Esercizio 1
Ricopia dal testo fornito il brano che va da "Ragazza casertana violentata al" fino a "stato di shock." incluso.
Esercizio 2
Stabilisci se ciascuna affermazione concorda con il testo fornito: (a) la vittima ha 25 anni; (b) è stata la vittima stessa ad allertare la polizia; (c) il Tribunale di Roma ha disposto per gli aggressori la custodia in carcere. Rispondi sì o no a ognuna, citando tra virgolette le parole del testo che lo dimostrano.

Testo fornito
==============================

Ragazza casertana violentata al Concerto del Primo Maggio di Roma

Gianrenzo Orbassano 04/05/2025
Updated 2025/05/04 at 2:12 PM
3 Minuti per la lettura
Ragazza violentata al Concerto del Primo Maggio di Roma - Foto Rai 3

Concerto del Primo Maggio trasformato in un incubo per una ragazza casertana che è stata vittima di violenza durante il concertone. Quella che doveva essere una serata di musica e spensieratezza si è trasformata in un incubo per una 25enne di Caserta, vittima di una violenza a sfondo sessuale di gruppo durante il tradizionale Concerto del Primo Maggio in Piazza San Giovanni in Laterano.

Primo Maggio: ragazza casertana violentata da 3 ragazzi

Mentre migliaia di persone ballavano e cantavano, la giovane, insieme a un’amica, è stata aggredita da tre ragazzi che hanno approfittato della calca per molestarla ripetutamente, lasciandola in uno stato di shock.

Il Primo Maggio, giornata simbolo di diritti e libertà, avrebbe dovuto essere un’occasione di allegria per le due ragazze, studentesse lavoratrici che avevano atteso quel concerto come unico momento di svago. Invece, in pochi attimi, tutto è precipitato. «Ero pietrificata, non riuscivo a difendermi», ha raccontato la vittima. «Se non fosse intervenuta la mia amica, non so come sarebbe finita. Sono stati minuti che mi sono sembrati un’eternità».

L’intervento delle forze dell’ordine e l’arresto

Grazie alla prontezza dell’amica, che ha immediatamente allertato la polizia, i tre aggressori – studenti universitari di 22, 23 e 24 anni – sono stati bloccati e identificati prima che potessero fuggire. Portati in questura, hanno tentato di mentire sulle loro generalità, ma le contraddizioni nelle loro versioni e le testimonianze hanno permesso alla magistratura di convalidare l’arresto con l’accusa di violenza sessuale aggravata. Il Tribunale di Roma ha disposto per loro l’obbligo di firma giornaliera in attesa del processo.

==============================

Contenuto del dataset

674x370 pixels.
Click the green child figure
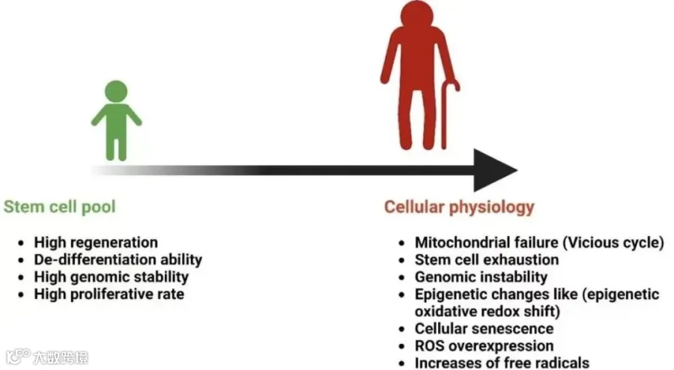[116, 123]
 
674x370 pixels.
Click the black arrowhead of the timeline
[494, 170]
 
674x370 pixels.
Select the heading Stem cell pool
[60, 206]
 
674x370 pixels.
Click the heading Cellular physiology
[459, 206]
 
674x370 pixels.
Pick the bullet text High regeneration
[96, 243]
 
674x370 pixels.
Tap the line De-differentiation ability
[118, 260]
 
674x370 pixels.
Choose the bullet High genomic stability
[111, 277]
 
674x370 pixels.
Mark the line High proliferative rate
[109, 295]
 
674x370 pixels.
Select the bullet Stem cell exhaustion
[487, 260]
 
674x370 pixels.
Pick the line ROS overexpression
[484, 346]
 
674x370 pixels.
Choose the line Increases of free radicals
[502, 363]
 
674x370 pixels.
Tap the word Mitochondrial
[463, 243]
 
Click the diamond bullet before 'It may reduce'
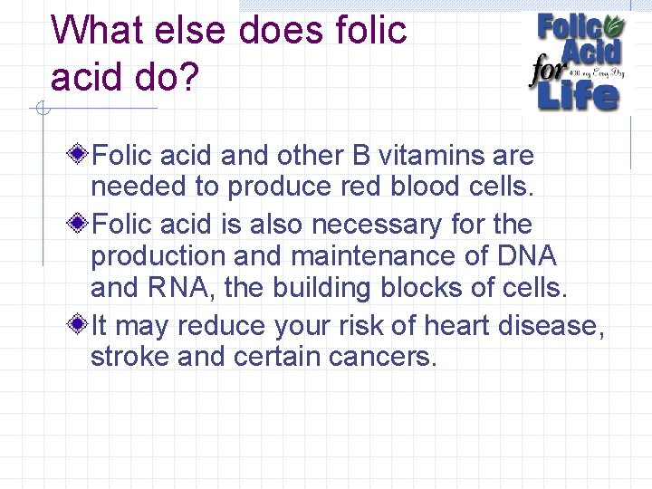(x=79, y=324)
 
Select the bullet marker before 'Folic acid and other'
(x=79, y=155)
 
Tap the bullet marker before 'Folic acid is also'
(x=79, y=223)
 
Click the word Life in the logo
(x=580, y=93)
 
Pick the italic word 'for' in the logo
(x=548, y=70)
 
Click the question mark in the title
(x=188, y=78)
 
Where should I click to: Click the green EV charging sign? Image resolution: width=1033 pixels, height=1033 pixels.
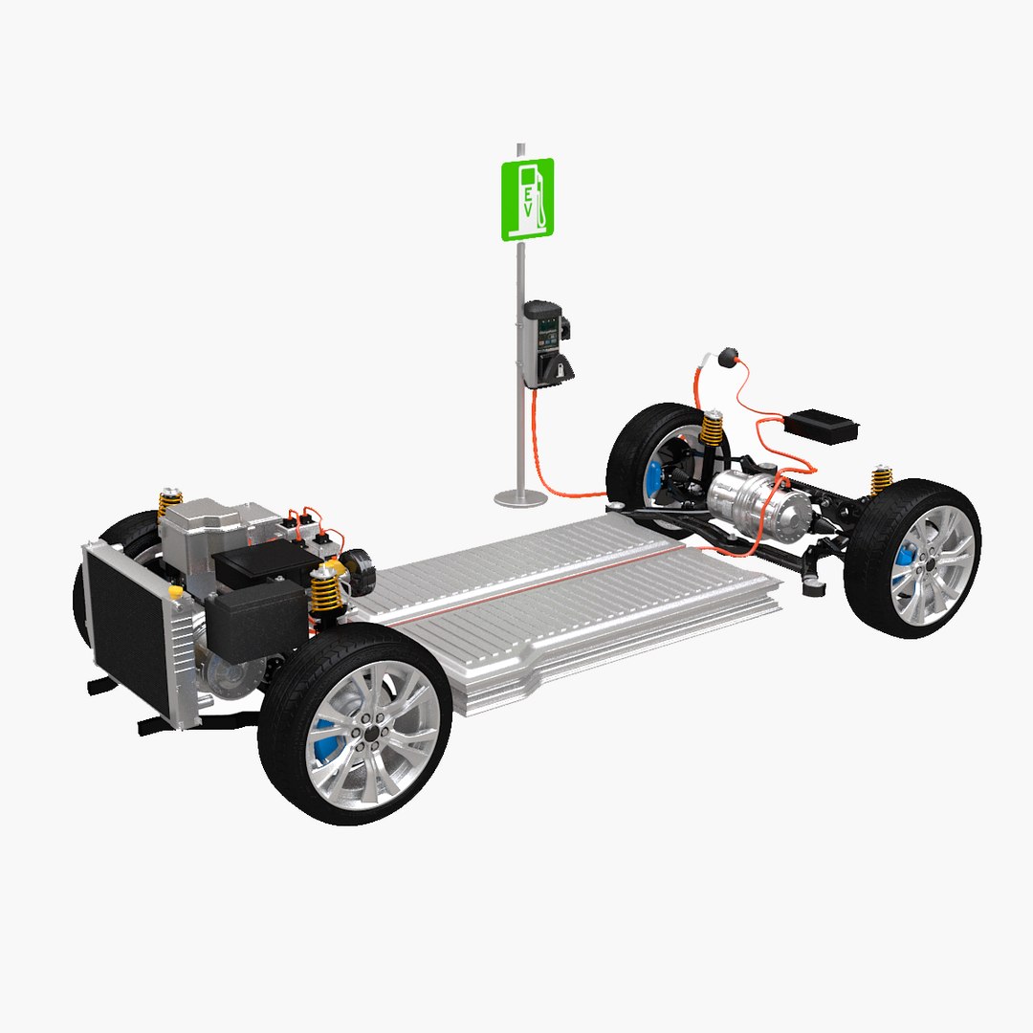(x=527, y=199)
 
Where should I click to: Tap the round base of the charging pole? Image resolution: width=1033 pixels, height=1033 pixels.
(x=521, y=496)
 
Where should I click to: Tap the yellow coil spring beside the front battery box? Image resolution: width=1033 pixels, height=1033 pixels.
(x=327, y=589)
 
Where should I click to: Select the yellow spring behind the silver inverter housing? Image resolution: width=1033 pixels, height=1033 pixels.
(x=170, y=501)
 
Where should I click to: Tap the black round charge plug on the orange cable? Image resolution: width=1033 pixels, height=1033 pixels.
(x=731, y=359)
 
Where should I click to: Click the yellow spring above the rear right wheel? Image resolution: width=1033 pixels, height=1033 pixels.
(x=881, y=478)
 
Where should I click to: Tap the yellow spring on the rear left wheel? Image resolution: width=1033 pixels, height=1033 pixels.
(x=712, y=427)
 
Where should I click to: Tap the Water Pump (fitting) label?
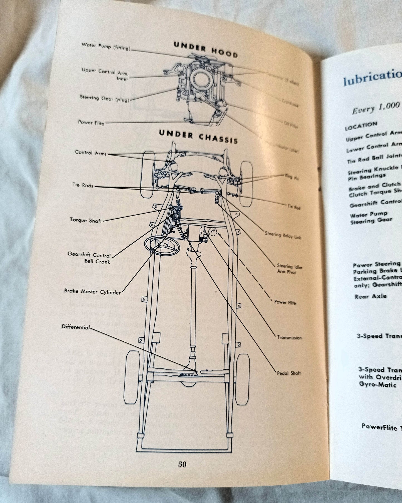point(106,46)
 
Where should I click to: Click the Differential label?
point(76,327)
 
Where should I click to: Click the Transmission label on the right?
point(289,337)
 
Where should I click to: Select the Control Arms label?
point(91,153)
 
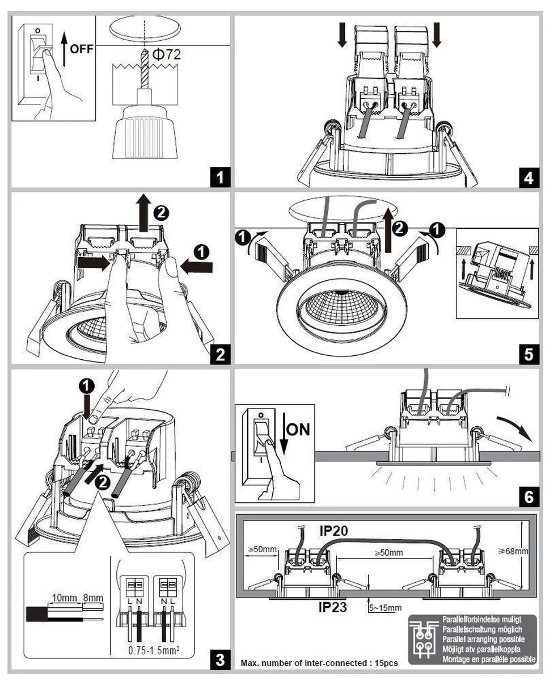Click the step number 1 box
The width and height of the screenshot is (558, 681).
(x=220, y=178)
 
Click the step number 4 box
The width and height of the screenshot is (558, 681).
(x=528, y=178)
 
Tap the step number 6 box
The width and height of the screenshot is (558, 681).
(x=528, y=497)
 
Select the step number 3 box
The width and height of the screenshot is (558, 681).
(x=220, y=659)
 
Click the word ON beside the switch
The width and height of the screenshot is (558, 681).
(x=298, y=429)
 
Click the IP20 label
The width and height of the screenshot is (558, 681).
(x=335, y=531)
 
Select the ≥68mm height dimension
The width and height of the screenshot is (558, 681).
(x=513, y=550)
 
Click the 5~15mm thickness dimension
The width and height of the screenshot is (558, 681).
(x=386, y=608)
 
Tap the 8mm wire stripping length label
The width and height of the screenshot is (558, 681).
(x=94, y=598)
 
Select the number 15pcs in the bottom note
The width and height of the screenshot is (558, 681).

==============================

Soluzione esercizio 1
Ragazza casertana violentata al Concerto del Primo Maggio di Roma

Gianrenzo Orbassano 04/05/2025
Updated 2025/05/04 at 2:12 PM
3 Minuti per la lettura
Ragazza violentata al Concerto del Primo Maggio di Roma - Foto Rai 3

Concerto del Primo Maggio trasformato in un incubo per una ragazza casertana che è stata vittima di violenza durante il concertone. Quella che doveva essere una serata di musica e spensieratezza si è trasformata in un incubo per una 25enne di Caserta, vittima di una violenza a sfondo sessuale di gruppo durante il tradizionale Concerto del Primo Maggio in Piazza San Giovanni in Laterano.

Primo Maggio: ragazza casertana violentata da 3 ragazzi

Mentre migliaia di persone ballavano e cantavano, la giovane, insieme a un’amica, è stata aggredita da tre ragazzi che hanno approfittato della calca per molestarla ripetutamente, lasciandola in uno stato di shock.

Soluzione esercizio 2
(a) Sì: «una 25enne di Caserta».
(b) No: «Grazie alla prontezza dell’amica, che ha immediatamente allertato la polizia».
(c) No: «Il Tribunale di Roma ha disposto per loro l’obbligo di firma giornaliera in attesa del processo».